Excerpted text:
Result: faster releases, lower upgrade costs, and clear responsibilities.

What do I need the "Metro Map" for? +

The Metro Map is your non-linear master plan: it organizes parallel streams and dependencies.

  • Streams: Data/Analytics, Integration, Security/Compliance, Processes, Applications.
  • Artifacts: Target picture/reference architecture, migration paths, policies/guardrails, ADRs.
  • Cadence: 2–4 week alignments, shared milestones ("stations").
  • RISE practice: Instance strategy + integration strategy + phased plan from a single source.
  • Risks: Flag critical dependencies early (e.g., master data quality, IAM).

This prevents bottlenecks and keeps programs with many sub-projects on track.

LeanIX or Signavio – what's the difference? +

LeanIX focuses on the IT landscape, Signavio on business processes and journeys – together you get end-to-end transparency.

Given data:

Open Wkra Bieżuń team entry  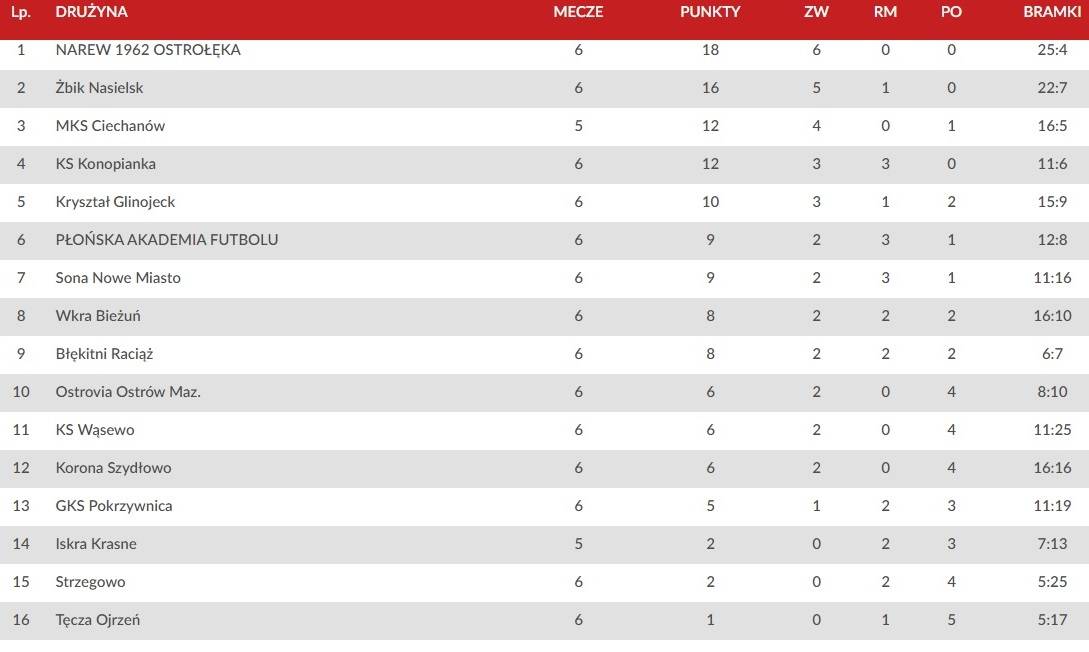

Exercise goal: Summarize the excerpt on the Metro Map in three sentences. The listing is separate material from the excerpt on the Metro Map.

Expected answer: The Metro Map is a non-linear master plan that organizes parallel streams and their dependencies. It covers streams such as Data/Analytics, Integration and Security/Compliance, artifacts like a reference architecture and migration paths, a 2–4 week cadence with shared milestones, and early flagging of critical dependencies, which prevents bottlenecks and keeps programs with many sub-projects on track. LeanIX focuses on the IT landscape and Signavio on business processes and journeys, and together they give end-to-end transparency.